→ **Problem details**: Find "Best Telegram Hindi" and "Iron Man 3 movie download in Hindi Vegamovies" in the records below. Copy the lines holding them and every line between, exactly, and no others.

[Records excerpted from a collection]

****************

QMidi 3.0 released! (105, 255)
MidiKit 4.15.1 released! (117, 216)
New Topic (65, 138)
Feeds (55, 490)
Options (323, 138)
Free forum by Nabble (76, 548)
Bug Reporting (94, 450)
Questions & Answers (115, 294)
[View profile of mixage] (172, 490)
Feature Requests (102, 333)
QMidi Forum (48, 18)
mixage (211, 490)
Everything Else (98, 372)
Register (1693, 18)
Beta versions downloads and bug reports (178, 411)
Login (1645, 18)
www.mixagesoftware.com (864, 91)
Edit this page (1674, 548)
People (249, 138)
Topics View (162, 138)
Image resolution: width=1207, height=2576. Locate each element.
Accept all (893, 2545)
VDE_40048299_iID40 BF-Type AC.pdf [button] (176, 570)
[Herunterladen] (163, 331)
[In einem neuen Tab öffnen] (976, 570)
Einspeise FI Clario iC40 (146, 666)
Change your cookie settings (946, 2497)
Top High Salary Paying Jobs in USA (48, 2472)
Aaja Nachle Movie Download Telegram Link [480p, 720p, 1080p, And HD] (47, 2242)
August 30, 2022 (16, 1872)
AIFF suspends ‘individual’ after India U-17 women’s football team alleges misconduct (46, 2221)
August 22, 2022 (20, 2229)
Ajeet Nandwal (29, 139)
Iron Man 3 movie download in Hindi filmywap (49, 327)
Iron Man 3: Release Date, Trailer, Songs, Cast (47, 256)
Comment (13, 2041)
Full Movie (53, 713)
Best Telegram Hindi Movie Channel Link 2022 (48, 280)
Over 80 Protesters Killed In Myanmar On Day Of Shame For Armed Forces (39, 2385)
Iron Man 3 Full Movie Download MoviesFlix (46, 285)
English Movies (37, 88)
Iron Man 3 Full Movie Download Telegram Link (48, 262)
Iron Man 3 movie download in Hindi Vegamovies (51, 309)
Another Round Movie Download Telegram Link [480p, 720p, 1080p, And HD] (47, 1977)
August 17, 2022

****************

→ **Expected output**:
Best Telegram Hindi Movie Channel Link 2022 (48, 280)
Over 80 Protesters Killed In Myanmar On Day Of Shame For Armed Forces (39, 2385)
Iron Man 3 Full Movie Download MoviesFlix (46, 285)
English Movies (37, 88)
Iron Man 3 Full Movie Download Telegram Link (48, 262)
Iron Man 3 movie download in Hindi Vegamovies (51, 309)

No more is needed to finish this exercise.